** Source material follows **
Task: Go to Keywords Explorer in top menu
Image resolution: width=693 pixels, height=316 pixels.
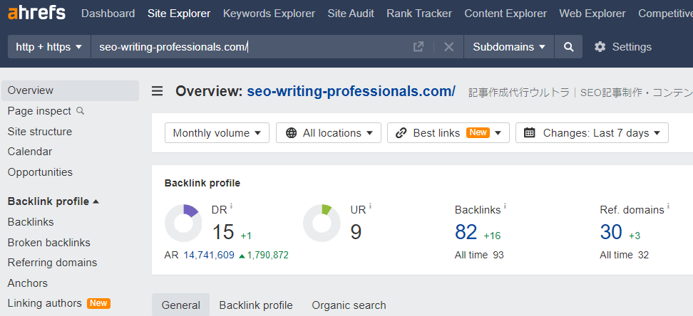Action: click(269, 14)
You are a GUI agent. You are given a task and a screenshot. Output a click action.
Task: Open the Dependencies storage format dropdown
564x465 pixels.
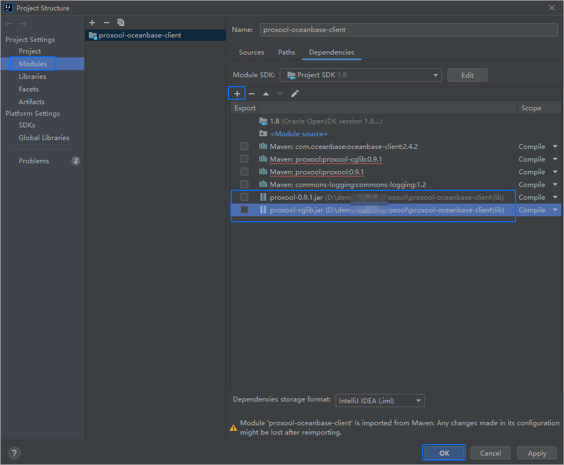[380, 401]
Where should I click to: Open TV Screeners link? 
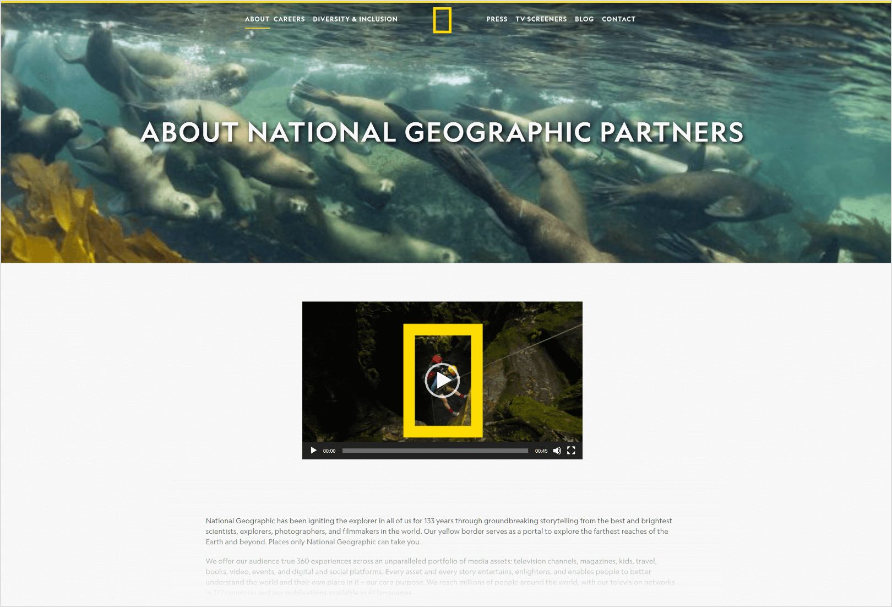[541, 19]
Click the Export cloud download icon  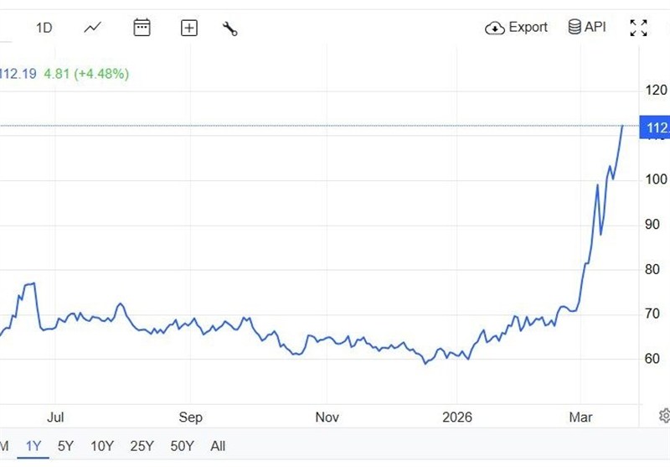[495, 28]
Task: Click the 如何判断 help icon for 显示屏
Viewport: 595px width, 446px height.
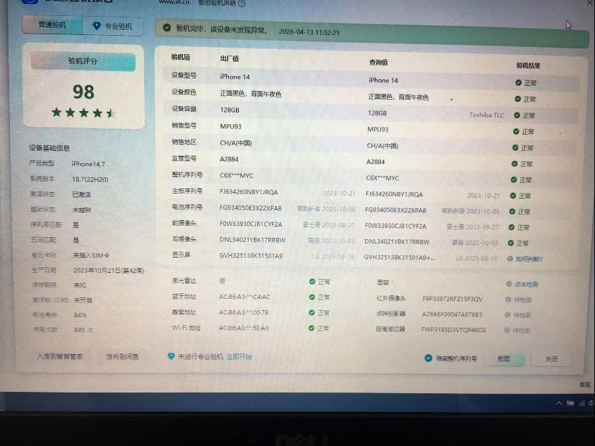Action: coord(510,259)
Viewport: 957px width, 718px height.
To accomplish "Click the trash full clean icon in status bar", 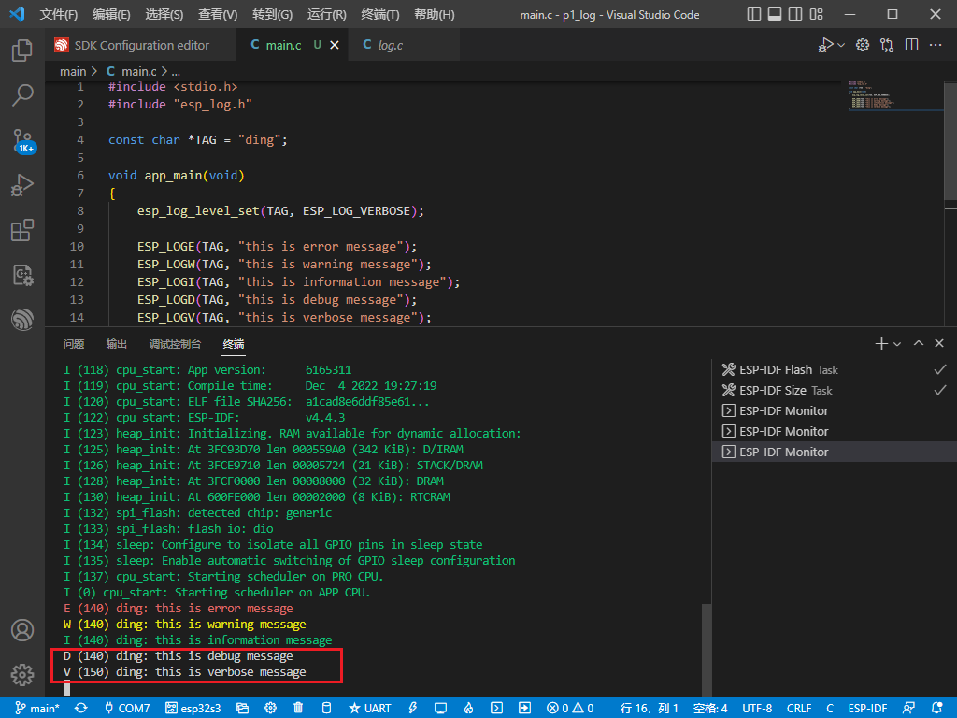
** End of Source material **
_What you will do_.
Copy the lines starting at the line that contains "Task: Click the 如何判断 help icon for 显示屏" and running to the final line of the entries, inclusive; omit all pictures.

_Solution to this problem_.
Task: Click the 如何判断 help icon for 显示屏
Viewport: 595px width, 446px height.
Action: coord(510,259)
Viewport: 957px width, 718px height.
To accomplish "Click the trash full clean icon in status bar", 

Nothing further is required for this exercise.